Ferraghju #156 – Cap’Articulu : Otages

Depuis toujours la politique de l’Etat français s’est caractérisée en Corse par des mécanismes visant à imposer un traitement uniformisant le paysage humain, et niant les réalités culturelles, historiques, sociologiques de tout un peuple à qui l’on refuse obstinément, aveuglément même, de reconnaître une existence à part entière.
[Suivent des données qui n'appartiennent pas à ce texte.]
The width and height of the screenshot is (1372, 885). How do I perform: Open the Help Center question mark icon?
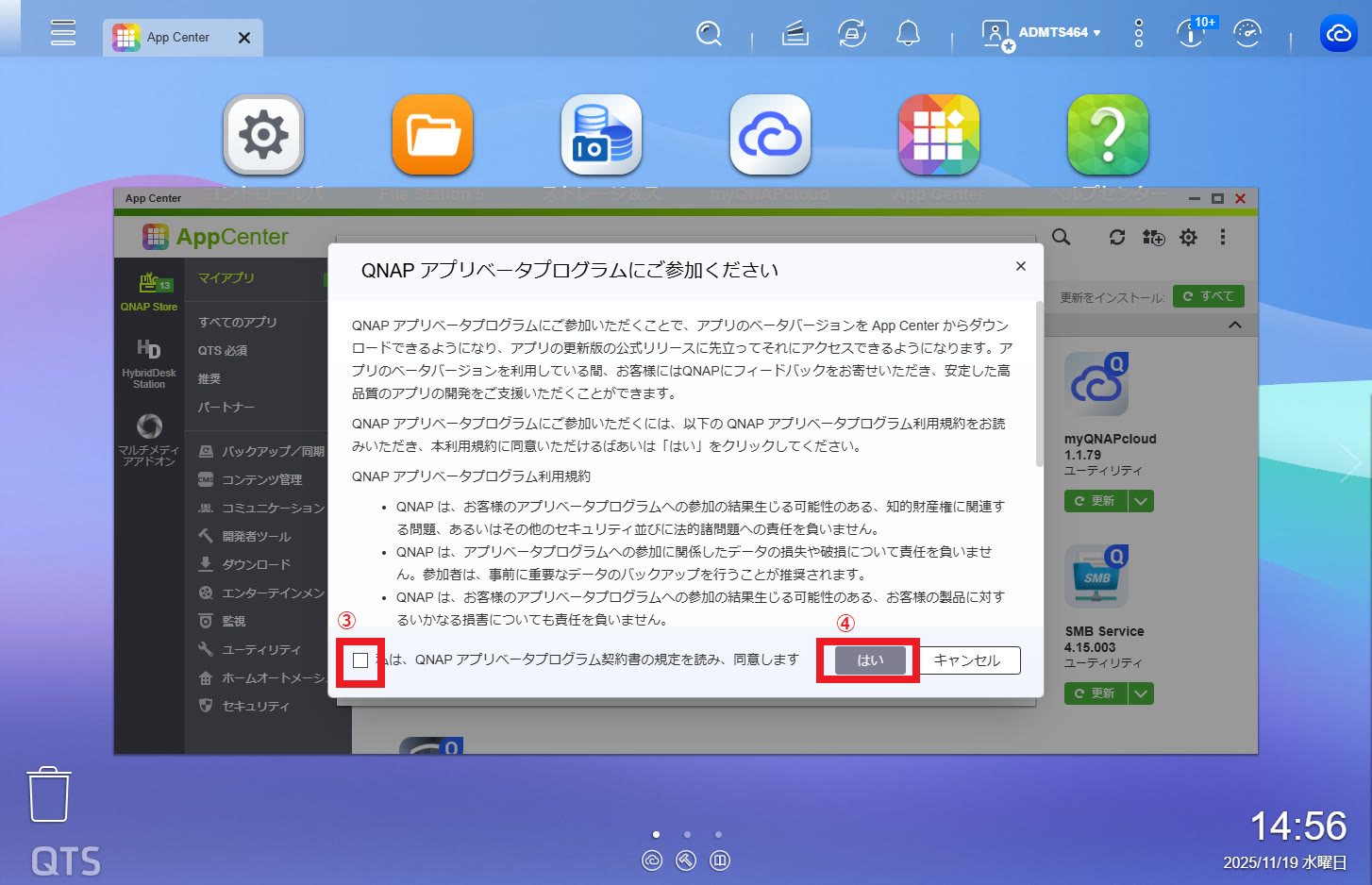[x=1108, y=135]
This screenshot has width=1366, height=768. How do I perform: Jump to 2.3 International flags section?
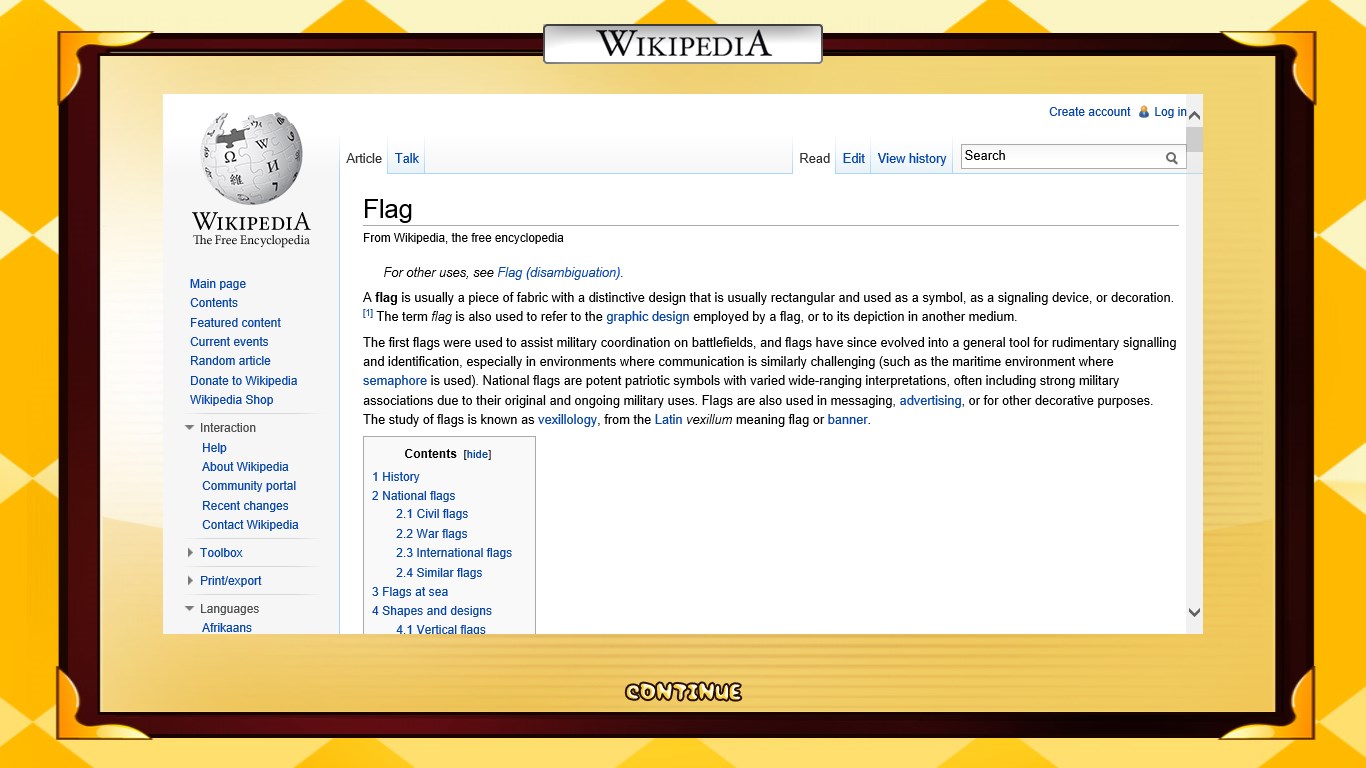(453, 553)
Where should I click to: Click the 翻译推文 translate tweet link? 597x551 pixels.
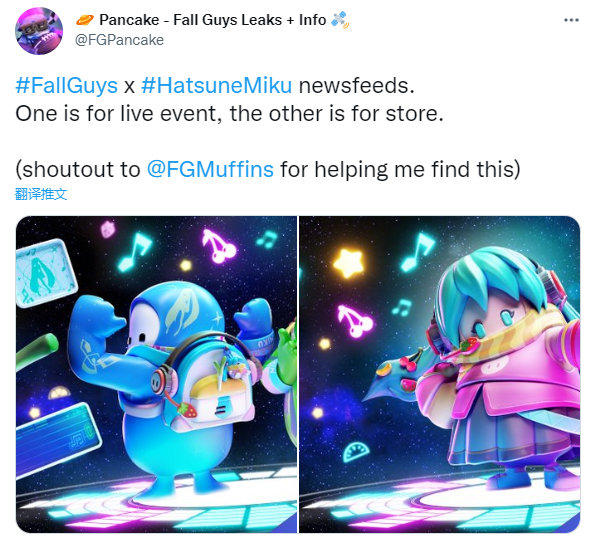pyautogui.click(x=41, y=194)
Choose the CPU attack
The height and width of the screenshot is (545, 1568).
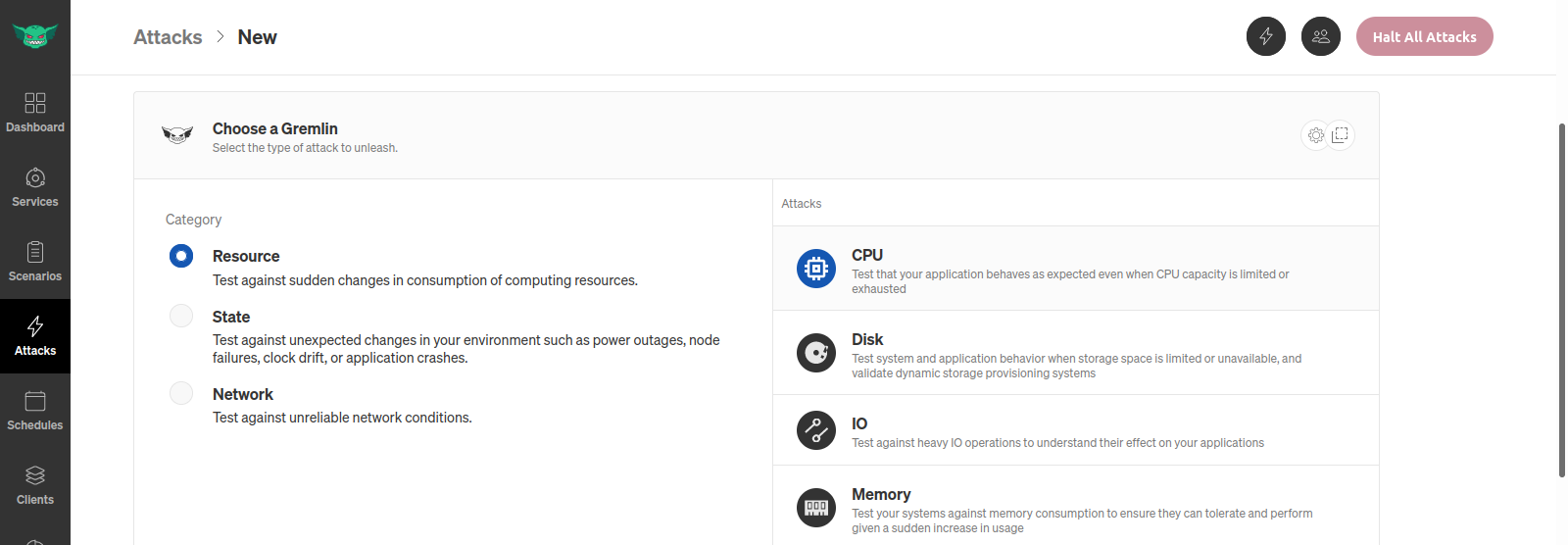pyautogui.click(x=1075, y=269)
Ces données suffiraient à elles seules à prouver le caractère colonial des rapports de sujétion auxquels on veut astreindre les Corses, même si dans certaines sphères – qui participent objectivement à une « déconstruction » délétère du discours national – le terme de colonialisme est réservé à d’autres: nier la réalité des faits, c’est désarmer le peuple, et renoncer aux seules luttes susceptibles de lui permettre enfin d’accomplir son destin national.
Mais si la situation actuelle n’est toujours pas débloquée, tournant en permanence le dos à une réelle solution politique pourtant à portée de main, on le doit sans doute à la pression constante que les Corses subissent et qui fait d’eux de perpétuels otages.
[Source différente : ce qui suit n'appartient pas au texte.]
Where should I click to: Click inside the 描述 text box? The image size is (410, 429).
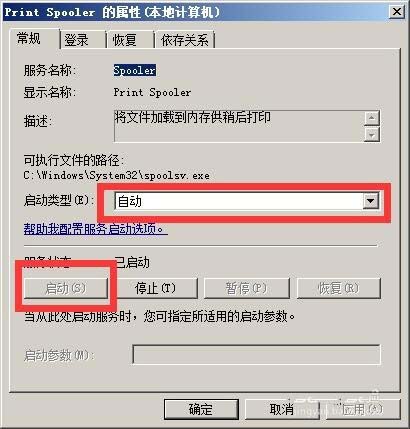pyautogui.click(x=238, y=126)
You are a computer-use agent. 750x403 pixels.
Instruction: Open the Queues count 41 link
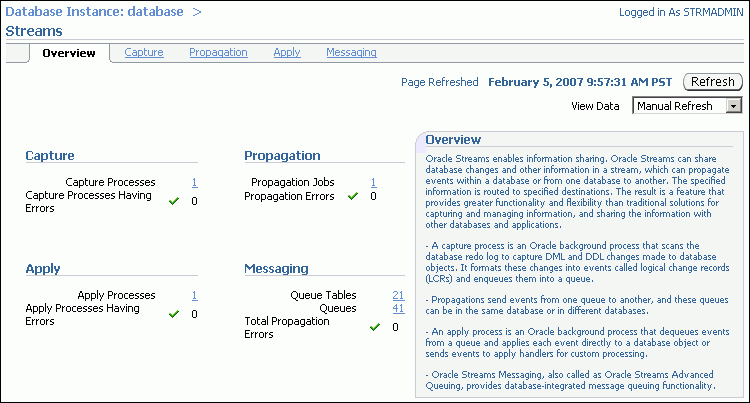point(398,308)
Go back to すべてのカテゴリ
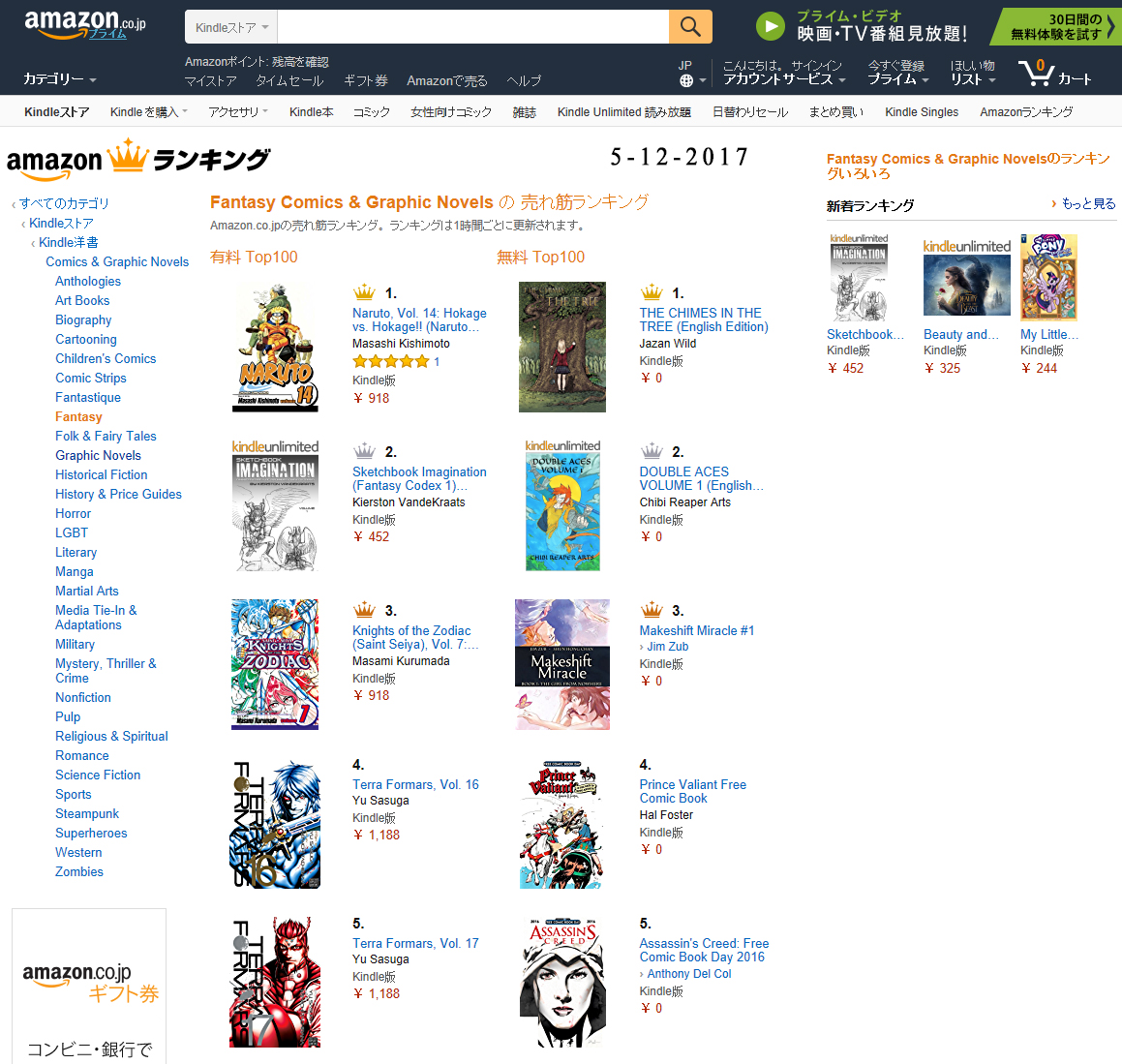This screenshot has width=1122, height=1064. [65, 203]
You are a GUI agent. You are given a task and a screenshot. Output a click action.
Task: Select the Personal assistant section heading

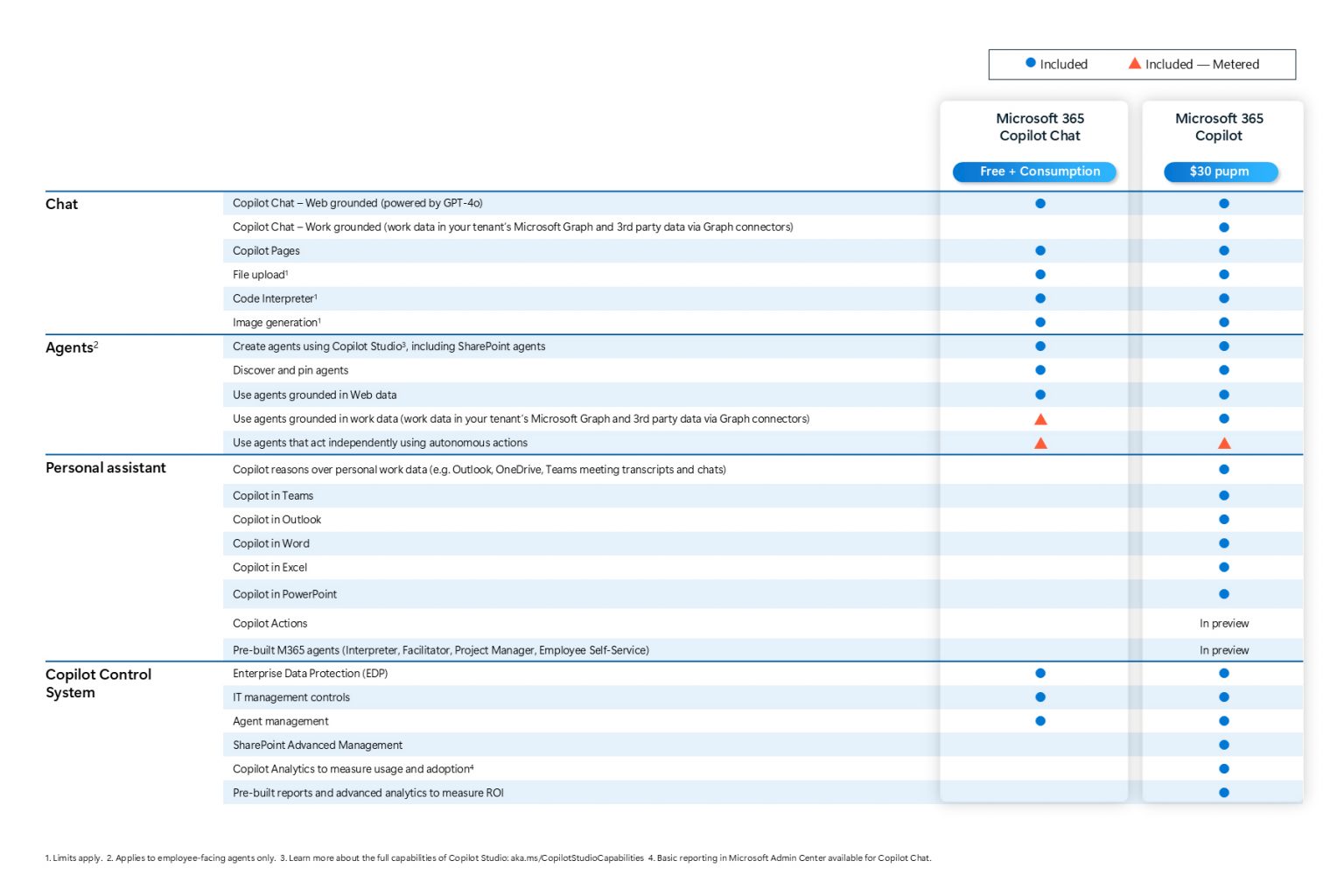click(x=106, y=468)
Les premiers de ces otages sont les patriotes, régulièrement détenus dans des conditions qui les exposent au pire, chaque moisson répressive permettant de renouveler un contingent qui correspond au courant d’opinion que l’on s’efforce de museler : Corsica Libera vient à nouveau d’en faire tout récemment les frais, l’Etat français ciblant systématiquement ceux qui, eux, ne renoncent pas à la nation. Ce ne sont pas les libérations ou demi libérations de militants qui auraient dû bénéficier de ces mesures depuis longtemps qui infirmeront cela, bien au contraire.
Mais les Corses sont également otages d’intérêts « économiques » étrangers, qui maintiennent notre pays dans un Etat de dépendance mortifère, otages de grilles de lecture en totale inadéquation avec ce que nous sommes, otages d’une sur-administration hors sol et de ses décisions ubuesques, otages d’une fiscalité inadaptée qui nous dépossède, inhibe tout élan de développement réel au service de notre peuple, et consacre le règne de la spéculation sous toutes ses formes au détriment de la création de vraies richesses à partager.
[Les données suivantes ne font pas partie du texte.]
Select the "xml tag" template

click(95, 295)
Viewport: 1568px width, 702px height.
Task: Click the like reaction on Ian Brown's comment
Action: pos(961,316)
Ils sont enfin otages de tous les discours qui, empruntant aux dogmes importés, ou aux modes du moment, les détournent de la seule lutte qui vaille, celle qui, de tout temps, et sous tous les cieux, a permis aux peuples de se libérer et d’assurer leur avenir, celle qui, au delà de tous les déterminismes hypothétiques, donne à l’Histoire tout son sens : la lutte pour la liberté et l’indépendance nationale.
Plus immédiatement et de manière très concrète, reste à réaffirmer une stratégie de lutte à opposer à cette agression multiforme, tout en favorisant les orientations les plus vertueuses – que nous avons d’ailleurs définies dans la plupart des domaines – chaque fois que possible: les signaux de soumission, le recul des idées, l’édulcoration des revendications fondamentales, sont à bannir. Pas seulement pour des questions évidentes d’éthique, mais aussi par souci d’efficacité, comme cela a été démontré à maintes reprises.
Le peuple corse ne se laissera pas endormir et « accompagner » jusqu’au déclin : sa jeunesse en porte déjà le témoignage. Et demain les forces vives, authentiquement patriotiques, ne pourront que converger pour faire face à toutes les prises d’otages auxquelles le colonialisme français continuera de nous confronter.